Filter the entries for the word "title". Copy each line that has it.
--- Data provided Enclosed Below ---
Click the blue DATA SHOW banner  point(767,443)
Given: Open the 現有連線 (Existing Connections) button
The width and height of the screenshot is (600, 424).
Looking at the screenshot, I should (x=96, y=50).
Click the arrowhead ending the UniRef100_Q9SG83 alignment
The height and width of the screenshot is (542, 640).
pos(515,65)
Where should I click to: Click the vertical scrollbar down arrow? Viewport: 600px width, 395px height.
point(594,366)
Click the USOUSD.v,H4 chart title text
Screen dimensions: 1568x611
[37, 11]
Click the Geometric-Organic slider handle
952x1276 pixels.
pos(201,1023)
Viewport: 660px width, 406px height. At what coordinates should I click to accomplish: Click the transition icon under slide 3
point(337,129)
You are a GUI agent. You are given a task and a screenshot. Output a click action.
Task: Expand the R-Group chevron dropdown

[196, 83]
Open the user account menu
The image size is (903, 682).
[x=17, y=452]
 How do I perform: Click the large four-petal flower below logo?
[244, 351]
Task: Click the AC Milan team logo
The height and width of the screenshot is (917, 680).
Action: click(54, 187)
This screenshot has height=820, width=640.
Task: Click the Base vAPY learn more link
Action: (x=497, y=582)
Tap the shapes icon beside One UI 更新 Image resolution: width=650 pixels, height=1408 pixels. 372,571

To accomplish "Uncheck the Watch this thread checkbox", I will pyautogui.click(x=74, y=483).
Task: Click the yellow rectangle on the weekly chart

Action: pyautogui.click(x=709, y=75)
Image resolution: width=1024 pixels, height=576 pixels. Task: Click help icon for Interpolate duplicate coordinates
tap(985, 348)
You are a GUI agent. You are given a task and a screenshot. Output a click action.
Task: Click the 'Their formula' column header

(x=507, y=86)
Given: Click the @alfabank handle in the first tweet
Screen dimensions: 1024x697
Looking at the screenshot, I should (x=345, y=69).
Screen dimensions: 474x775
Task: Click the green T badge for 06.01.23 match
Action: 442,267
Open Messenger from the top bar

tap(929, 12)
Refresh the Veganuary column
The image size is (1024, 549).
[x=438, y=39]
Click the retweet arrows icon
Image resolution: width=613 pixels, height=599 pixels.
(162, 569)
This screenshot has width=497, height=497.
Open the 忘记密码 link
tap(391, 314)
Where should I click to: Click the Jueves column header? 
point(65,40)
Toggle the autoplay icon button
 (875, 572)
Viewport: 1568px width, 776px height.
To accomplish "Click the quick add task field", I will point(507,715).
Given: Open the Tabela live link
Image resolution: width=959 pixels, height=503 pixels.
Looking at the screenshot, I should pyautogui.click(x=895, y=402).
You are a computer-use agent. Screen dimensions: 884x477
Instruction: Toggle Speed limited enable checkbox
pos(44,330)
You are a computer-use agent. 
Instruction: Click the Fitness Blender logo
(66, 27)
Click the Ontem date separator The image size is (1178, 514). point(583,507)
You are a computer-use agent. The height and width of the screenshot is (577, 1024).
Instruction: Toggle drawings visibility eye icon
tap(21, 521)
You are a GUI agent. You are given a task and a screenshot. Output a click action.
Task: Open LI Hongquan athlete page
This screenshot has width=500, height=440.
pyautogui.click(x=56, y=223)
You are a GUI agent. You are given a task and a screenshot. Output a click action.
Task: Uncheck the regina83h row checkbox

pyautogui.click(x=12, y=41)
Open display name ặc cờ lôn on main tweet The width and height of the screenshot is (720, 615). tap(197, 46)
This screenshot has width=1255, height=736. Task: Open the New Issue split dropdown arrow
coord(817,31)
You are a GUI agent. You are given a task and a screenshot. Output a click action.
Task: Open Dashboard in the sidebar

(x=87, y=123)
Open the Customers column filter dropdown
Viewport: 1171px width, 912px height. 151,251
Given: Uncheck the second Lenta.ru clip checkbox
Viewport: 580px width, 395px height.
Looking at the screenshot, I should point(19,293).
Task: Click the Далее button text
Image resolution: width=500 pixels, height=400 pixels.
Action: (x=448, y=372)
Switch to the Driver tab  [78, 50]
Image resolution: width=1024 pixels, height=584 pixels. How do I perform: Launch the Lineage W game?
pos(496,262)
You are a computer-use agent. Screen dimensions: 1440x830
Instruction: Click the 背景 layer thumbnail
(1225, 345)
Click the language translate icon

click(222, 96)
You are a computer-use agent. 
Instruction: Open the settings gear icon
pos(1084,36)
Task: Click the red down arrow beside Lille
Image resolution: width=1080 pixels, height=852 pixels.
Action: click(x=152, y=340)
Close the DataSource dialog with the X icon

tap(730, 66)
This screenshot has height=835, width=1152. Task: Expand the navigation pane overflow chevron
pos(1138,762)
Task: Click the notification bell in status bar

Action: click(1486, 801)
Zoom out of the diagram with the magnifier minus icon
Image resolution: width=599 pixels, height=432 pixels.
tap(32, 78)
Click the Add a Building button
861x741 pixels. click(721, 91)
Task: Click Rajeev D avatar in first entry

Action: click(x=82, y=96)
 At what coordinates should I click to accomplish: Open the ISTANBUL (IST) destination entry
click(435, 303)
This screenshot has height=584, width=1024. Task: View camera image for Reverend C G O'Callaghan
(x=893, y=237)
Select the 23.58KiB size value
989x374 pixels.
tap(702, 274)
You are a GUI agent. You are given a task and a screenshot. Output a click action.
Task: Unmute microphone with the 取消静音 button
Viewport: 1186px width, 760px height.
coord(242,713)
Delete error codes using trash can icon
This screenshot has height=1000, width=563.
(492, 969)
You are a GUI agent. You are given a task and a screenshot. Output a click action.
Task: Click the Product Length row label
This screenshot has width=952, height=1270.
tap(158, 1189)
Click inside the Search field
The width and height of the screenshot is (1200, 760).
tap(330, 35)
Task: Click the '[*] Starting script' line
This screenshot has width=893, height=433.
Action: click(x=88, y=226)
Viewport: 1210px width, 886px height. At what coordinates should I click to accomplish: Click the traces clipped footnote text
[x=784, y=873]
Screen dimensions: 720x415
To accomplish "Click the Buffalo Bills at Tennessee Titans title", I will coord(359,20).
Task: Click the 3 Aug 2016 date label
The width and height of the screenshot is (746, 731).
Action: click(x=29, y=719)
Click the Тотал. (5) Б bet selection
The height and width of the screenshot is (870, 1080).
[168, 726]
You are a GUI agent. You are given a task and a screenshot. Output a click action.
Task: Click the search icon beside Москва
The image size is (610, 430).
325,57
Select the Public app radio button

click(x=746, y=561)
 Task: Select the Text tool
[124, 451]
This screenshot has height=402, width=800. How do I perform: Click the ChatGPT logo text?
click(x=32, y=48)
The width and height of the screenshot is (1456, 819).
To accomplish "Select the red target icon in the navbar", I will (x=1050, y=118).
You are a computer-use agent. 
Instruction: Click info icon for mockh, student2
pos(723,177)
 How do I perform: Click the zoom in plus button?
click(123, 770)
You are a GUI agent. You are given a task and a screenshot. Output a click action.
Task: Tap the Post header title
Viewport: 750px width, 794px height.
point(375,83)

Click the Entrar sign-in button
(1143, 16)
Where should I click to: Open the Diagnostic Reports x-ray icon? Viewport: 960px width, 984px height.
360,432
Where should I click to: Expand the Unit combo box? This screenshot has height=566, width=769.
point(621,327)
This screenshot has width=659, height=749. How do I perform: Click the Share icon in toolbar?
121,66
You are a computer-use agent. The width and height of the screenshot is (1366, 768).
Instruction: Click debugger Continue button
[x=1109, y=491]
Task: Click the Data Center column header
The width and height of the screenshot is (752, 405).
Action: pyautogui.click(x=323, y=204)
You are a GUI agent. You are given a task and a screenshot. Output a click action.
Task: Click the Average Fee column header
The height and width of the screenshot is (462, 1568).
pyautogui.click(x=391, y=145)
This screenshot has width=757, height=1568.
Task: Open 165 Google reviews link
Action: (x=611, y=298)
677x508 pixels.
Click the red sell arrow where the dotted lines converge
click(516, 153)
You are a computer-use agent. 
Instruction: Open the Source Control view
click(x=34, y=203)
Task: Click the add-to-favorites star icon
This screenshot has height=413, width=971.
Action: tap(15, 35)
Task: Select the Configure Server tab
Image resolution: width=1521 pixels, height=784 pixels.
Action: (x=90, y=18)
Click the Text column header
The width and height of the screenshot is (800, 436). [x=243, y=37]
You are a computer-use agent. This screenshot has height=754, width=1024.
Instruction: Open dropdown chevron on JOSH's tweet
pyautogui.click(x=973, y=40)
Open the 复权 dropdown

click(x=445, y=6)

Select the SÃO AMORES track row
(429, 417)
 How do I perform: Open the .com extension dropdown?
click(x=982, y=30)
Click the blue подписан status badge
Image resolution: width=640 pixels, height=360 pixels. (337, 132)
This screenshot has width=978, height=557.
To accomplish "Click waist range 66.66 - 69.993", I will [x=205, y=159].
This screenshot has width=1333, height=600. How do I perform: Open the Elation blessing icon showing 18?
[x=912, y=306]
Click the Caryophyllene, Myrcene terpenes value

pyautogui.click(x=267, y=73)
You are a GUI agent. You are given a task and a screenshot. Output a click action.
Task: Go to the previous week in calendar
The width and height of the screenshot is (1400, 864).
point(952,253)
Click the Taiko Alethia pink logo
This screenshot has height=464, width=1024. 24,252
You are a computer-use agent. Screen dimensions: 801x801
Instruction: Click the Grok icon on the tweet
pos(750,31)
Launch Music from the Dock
--- End of Enclosed Data provided ---
_Task answer:_
Click the USOUSD.v,H4 chart title text
To accomplish "Click the Buffalo Bills at Tennessee Titans title", I will coord(359,20).
Task: Tap the Post header title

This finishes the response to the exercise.